Data for this task —
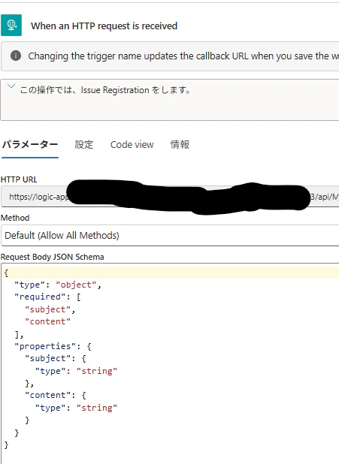339x464 pixels.
Task: Click the "content" property definition line
Action: click(x=56, y=396)
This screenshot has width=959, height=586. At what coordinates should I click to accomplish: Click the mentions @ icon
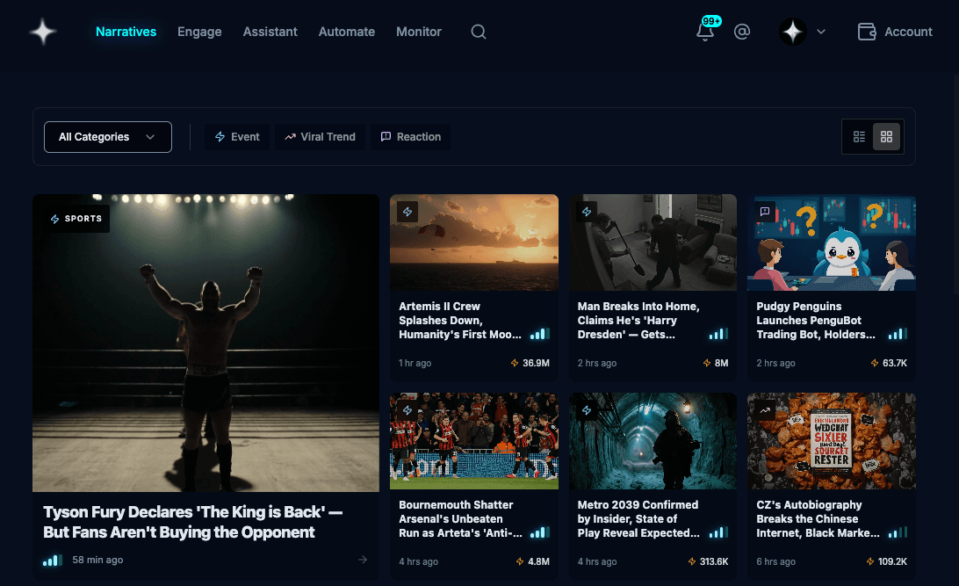pos(742,32)
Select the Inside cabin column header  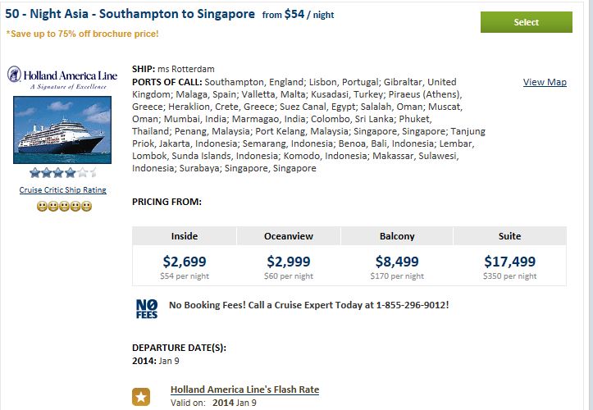(x=185, y=236)
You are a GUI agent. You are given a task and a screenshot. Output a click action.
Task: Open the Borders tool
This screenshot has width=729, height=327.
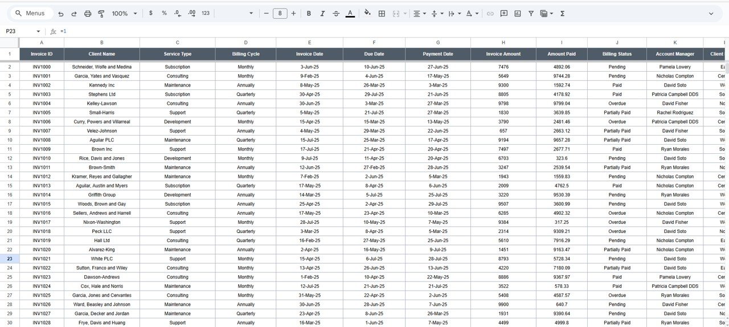coord(382,13)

Aim of the task — Write out, please, the lines of the listing above from the one with "You are a GUI" through the very last, exactly as given and with no pictures.

Answer area —
You are a GUI agent. You are given a task and a screenshot. Output a click action.
Task: Open the Borders tool
This screenshot has width=729, height=327.
coord(382,13)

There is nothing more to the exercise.